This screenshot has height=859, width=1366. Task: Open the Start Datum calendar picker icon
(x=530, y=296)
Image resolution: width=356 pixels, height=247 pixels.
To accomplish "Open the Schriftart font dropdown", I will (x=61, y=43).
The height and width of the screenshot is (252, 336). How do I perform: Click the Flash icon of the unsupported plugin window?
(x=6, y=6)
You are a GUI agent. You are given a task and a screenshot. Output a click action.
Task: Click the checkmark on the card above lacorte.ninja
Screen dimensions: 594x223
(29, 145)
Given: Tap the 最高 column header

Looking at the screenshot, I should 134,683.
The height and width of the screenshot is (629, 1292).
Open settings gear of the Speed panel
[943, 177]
———
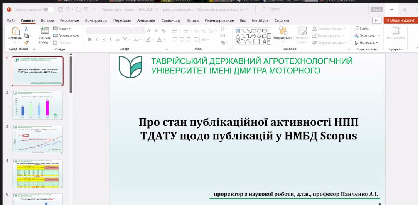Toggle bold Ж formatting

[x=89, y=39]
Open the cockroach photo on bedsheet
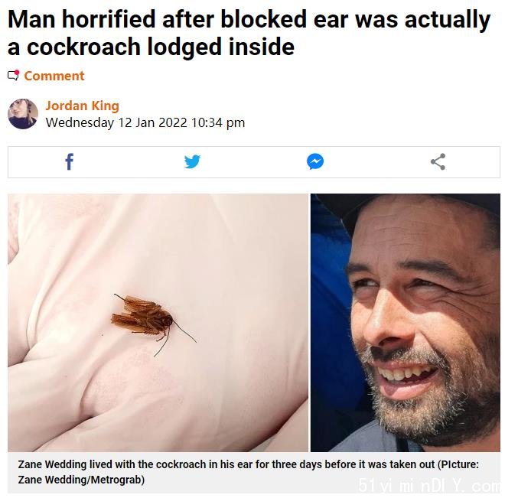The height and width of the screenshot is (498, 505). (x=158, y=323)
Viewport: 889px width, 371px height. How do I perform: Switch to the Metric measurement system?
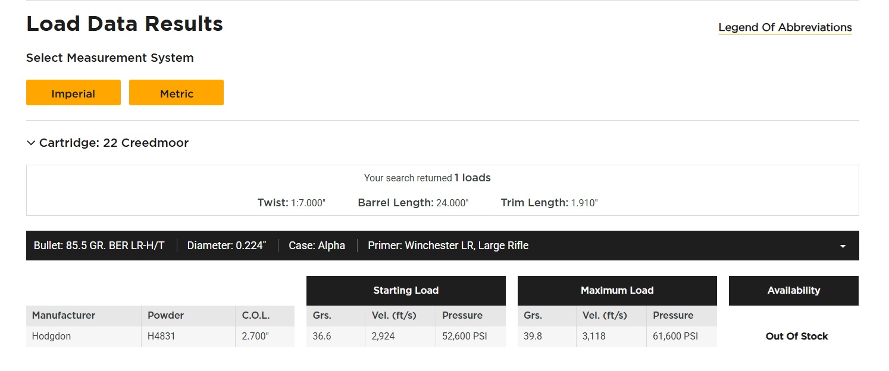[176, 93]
———
Write down exactly the span of lines above from the one containing "This screenshot has" to the one containing "Task: Click the", both ends included.

* [Answer for this exercise]
This screenshot has height=859, width=1366. Task: Open the Start Datum calendar picker icon
(x=530, y=296)
Image resolution: width=356 pixels, height=247 pixels.
To accomplish "Open the Schriftart font dropdown", I will (x=61, y=43).
The height and width of the screenshot is (252, 336). How do I perform: Click the Flash icon of the unsupported plugin window?
(x=6, y=6)
You are a GUI agent. You are given a task and a screenshot. Output a click action.
Task: Click the checkmark on the card above lacorte.ninja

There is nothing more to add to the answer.